* Problem requirements *
Could you repeat the lines between the one holding "You are a computer-use agent. 1456x819" and the one holding "Click the Browse", inclusive, word for word?
__________________________________________________
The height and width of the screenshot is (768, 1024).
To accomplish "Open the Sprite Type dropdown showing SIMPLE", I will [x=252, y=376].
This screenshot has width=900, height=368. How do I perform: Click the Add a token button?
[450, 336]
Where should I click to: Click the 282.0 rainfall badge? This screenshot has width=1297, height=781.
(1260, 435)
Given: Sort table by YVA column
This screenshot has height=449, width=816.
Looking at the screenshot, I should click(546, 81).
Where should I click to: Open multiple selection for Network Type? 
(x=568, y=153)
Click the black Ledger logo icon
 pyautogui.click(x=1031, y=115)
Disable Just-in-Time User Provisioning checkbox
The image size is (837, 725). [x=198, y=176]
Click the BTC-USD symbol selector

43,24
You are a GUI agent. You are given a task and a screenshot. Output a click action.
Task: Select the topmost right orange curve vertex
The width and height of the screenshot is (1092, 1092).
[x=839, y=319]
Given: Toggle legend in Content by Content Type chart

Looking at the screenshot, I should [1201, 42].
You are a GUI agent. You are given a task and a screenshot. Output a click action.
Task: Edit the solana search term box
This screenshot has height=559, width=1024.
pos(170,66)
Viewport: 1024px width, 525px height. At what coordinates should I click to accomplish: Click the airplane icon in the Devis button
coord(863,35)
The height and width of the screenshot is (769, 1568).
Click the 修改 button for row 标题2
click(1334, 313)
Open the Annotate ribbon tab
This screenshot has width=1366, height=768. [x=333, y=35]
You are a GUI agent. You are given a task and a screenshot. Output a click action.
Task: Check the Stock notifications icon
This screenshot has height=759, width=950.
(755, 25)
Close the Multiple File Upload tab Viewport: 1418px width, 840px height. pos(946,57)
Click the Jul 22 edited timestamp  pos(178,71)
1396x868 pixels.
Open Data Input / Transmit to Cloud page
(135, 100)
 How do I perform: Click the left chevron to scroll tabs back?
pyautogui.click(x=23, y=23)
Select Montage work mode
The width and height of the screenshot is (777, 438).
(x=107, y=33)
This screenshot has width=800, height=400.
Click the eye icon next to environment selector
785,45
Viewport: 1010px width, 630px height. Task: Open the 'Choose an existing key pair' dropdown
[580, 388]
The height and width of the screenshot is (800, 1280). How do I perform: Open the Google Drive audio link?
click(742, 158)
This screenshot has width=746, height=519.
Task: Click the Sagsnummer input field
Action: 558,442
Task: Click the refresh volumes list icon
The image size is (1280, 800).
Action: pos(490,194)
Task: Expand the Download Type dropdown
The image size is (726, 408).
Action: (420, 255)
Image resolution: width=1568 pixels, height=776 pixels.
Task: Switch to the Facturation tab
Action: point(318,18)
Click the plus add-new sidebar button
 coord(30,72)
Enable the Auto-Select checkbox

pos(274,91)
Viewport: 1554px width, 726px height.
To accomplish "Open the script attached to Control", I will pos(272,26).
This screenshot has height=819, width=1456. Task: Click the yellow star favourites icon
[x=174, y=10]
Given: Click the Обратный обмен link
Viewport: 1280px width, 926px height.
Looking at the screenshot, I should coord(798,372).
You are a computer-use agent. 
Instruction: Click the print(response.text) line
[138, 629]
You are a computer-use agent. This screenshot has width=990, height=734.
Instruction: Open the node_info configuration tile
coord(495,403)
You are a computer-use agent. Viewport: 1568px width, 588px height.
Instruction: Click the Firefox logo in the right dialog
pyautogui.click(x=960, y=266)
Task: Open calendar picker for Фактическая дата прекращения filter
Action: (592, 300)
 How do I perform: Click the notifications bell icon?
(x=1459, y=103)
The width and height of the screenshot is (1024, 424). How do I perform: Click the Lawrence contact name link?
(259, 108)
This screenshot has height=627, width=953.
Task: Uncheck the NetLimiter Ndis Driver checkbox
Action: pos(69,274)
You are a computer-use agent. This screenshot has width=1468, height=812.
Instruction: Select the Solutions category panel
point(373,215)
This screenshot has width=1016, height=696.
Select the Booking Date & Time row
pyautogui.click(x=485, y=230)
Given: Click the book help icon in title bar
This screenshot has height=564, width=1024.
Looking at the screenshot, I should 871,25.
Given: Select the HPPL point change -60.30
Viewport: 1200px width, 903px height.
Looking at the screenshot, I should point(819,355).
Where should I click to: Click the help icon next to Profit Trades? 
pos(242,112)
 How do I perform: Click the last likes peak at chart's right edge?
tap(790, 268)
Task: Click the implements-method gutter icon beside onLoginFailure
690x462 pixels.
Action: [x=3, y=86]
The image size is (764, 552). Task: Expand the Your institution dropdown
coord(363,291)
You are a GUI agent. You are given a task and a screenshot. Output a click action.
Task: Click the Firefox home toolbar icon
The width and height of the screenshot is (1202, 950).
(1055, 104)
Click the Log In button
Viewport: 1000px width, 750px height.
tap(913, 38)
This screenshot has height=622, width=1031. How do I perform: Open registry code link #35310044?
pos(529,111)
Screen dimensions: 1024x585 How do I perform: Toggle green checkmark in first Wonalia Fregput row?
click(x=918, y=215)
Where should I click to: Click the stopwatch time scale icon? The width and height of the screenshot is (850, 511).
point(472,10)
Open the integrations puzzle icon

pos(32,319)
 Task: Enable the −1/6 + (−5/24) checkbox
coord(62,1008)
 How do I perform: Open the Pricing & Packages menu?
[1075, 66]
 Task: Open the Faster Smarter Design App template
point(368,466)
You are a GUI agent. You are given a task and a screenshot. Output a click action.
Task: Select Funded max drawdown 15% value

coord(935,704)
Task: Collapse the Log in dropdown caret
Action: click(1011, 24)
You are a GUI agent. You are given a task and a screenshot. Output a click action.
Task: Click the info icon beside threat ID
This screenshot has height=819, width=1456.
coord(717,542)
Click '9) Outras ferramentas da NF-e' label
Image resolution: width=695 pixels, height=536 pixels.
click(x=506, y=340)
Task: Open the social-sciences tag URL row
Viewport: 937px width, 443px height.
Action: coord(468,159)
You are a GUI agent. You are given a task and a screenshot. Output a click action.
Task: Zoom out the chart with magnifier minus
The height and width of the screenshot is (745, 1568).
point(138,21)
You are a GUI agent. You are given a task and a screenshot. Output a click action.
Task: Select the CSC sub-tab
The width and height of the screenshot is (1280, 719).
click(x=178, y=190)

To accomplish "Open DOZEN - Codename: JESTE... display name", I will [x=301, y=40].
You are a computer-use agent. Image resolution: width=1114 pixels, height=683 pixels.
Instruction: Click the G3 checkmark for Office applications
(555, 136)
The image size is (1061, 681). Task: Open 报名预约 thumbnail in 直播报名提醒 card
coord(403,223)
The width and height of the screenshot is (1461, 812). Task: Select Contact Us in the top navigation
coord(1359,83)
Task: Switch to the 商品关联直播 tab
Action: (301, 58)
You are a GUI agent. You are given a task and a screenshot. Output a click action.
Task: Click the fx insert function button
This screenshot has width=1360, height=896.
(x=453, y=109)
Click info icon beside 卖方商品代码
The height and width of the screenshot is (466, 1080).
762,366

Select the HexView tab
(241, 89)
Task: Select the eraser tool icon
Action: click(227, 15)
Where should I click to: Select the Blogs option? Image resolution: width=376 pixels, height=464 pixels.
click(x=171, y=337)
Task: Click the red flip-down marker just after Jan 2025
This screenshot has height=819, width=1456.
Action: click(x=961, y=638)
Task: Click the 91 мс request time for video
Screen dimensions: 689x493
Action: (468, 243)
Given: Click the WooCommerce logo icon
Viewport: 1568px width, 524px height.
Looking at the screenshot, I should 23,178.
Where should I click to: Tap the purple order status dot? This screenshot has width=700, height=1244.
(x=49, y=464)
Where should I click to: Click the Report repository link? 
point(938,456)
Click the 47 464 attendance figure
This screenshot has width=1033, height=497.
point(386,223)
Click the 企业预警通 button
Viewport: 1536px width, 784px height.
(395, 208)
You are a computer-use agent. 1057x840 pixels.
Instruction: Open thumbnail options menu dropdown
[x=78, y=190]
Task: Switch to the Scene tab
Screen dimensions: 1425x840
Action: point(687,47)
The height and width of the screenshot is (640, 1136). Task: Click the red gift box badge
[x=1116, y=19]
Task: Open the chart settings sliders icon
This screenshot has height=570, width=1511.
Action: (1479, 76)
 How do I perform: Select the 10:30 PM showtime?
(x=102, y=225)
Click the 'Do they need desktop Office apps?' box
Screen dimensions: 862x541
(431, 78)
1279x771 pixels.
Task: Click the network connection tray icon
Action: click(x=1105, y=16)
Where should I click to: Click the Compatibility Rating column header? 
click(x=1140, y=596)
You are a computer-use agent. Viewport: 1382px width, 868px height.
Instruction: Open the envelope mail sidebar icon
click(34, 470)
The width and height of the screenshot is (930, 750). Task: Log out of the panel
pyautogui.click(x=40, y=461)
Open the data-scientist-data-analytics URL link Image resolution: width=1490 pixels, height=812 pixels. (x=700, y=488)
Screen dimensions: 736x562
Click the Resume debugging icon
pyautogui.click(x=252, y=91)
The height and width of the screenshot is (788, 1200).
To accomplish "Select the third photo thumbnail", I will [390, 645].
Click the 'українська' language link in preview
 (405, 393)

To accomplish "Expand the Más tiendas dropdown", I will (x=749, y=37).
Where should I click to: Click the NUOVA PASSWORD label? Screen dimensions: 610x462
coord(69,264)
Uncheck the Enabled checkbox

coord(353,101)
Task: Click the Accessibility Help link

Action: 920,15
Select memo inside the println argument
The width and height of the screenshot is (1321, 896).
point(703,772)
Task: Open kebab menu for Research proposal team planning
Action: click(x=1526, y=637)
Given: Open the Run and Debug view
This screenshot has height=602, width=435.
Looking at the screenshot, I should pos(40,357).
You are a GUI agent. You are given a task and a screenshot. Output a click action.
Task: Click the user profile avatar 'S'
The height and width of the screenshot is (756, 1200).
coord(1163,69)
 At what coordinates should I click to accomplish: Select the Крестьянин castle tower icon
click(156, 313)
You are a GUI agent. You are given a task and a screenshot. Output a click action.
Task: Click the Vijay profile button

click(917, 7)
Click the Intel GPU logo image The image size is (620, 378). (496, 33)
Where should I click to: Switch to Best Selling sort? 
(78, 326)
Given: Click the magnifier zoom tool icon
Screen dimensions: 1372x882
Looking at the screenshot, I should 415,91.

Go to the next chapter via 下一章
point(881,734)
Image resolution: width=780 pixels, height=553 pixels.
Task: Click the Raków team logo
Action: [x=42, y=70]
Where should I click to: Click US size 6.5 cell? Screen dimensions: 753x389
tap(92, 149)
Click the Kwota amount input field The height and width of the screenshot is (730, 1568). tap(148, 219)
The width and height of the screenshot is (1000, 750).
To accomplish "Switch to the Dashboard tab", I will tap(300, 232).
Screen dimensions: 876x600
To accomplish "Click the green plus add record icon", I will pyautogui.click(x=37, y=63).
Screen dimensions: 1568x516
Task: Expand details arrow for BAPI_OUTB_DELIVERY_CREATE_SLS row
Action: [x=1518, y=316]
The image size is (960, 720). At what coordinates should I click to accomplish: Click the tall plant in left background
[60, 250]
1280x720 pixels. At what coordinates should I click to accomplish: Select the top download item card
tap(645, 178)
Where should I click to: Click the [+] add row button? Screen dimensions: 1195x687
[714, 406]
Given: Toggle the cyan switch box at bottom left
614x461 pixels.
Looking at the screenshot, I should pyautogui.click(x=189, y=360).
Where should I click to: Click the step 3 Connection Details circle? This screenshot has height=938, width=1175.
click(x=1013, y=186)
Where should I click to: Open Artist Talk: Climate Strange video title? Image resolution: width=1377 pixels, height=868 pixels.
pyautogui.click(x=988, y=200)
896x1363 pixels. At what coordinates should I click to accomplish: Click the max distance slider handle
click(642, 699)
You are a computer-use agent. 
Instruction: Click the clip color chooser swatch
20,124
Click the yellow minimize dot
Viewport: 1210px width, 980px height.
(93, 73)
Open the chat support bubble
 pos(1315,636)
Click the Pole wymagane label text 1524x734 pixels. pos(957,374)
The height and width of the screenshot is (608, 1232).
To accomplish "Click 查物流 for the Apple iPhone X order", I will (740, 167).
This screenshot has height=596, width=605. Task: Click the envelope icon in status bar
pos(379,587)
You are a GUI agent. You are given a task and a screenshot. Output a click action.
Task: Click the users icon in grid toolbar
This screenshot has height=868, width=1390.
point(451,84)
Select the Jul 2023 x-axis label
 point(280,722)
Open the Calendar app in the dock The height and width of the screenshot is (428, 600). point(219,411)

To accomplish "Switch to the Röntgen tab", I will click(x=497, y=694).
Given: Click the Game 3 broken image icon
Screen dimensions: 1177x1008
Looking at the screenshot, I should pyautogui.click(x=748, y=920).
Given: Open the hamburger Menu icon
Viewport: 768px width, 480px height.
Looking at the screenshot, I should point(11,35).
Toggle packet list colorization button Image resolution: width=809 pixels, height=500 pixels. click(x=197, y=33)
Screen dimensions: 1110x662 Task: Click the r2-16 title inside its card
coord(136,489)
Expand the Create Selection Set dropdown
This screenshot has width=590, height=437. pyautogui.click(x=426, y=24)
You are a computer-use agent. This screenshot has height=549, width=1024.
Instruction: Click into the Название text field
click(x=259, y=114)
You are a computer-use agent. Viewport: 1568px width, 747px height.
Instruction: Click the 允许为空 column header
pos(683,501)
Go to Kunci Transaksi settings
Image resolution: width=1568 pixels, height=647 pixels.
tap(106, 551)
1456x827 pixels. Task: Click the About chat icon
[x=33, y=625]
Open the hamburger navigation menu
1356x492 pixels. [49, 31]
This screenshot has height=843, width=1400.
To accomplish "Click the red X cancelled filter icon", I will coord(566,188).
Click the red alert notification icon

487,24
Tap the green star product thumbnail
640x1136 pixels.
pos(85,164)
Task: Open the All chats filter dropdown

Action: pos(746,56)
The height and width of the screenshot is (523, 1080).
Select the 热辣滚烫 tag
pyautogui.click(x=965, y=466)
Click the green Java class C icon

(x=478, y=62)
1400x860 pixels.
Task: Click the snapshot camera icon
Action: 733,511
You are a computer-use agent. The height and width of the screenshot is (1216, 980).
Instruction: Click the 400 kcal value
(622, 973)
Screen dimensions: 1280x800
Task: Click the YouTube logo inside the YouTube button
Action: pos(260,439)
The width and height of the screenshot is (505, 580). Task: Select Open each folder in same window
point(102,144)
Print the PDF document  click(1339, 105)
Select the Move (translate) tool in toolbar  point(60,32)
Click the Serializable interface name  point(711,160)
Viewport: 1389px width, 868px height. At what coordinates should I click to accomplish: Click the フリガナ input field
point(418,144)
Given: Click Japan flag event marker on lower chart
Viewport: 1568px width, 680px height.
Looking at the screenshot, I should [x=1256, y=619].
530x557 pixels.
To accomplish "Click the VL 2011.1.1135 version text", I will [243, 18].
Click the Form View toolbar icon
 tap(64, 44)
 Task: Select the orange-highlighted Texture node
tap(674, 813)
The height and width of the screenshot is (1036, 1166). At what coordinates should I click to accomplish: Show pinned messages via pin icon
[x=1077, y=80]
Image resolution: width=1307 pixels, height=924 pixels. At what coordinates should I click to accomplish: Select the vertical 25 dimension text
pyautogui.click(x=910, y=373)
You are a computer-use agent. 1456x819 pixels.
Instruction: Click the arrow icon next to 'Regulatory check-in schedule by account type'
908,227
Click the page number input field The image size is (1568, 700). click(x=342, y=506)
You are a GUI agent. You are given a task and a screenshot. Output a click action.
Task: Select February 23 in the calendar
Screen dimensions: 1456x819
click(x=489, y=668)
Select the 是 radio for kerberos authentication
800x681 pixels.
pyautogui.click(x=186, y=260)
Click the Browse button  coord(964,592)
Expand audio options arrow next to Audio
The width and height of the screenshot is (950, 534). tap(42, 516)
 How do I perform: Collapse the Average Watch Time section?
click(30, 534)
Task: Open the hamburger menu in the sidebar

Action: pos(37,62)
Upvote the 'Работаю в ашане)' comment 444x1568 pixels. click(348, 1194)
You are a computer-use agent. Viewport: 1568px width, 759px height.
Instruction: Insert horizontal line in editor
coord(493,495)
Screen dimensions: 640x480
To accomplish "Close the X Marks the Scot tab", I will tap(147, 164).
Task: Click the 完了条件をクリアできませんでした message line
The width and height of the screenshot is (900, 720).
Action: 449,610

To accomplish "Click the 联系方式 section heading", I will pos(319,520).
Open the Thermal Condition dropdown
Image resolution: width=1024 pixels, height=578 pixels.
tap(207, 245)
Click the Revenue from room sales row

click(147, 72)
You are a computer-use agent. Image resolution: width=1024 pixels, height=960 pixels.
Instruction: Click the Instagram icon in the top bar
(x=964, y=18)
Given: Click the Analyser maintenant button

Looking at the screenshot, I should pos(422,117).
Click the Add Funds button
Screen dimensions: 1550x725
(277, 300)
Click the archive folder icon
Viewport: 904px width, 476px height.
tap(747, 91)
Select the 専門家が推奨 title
__________________________________________________
* Finished exercise *
You are a computer-use agent. 1456x819 pixels.
Instruction: Click the arrow icon next to 'Regulatory check-in schedule by account type'
908,227
Click the page number input field The image size is (1568, 700). click(x=342, y=506)
You are a GUI agent. You are given a task and a screenshot. Output a click action.
Task: Select February 23 in the calendar
Screen dimensions: 1456x819
click(x=489, y=668)
Select the 是 radio for kerberos authentication
800x681 pixels.
pyautogui.click(x=186, y=260)
Click the Browse button  coord(964,592)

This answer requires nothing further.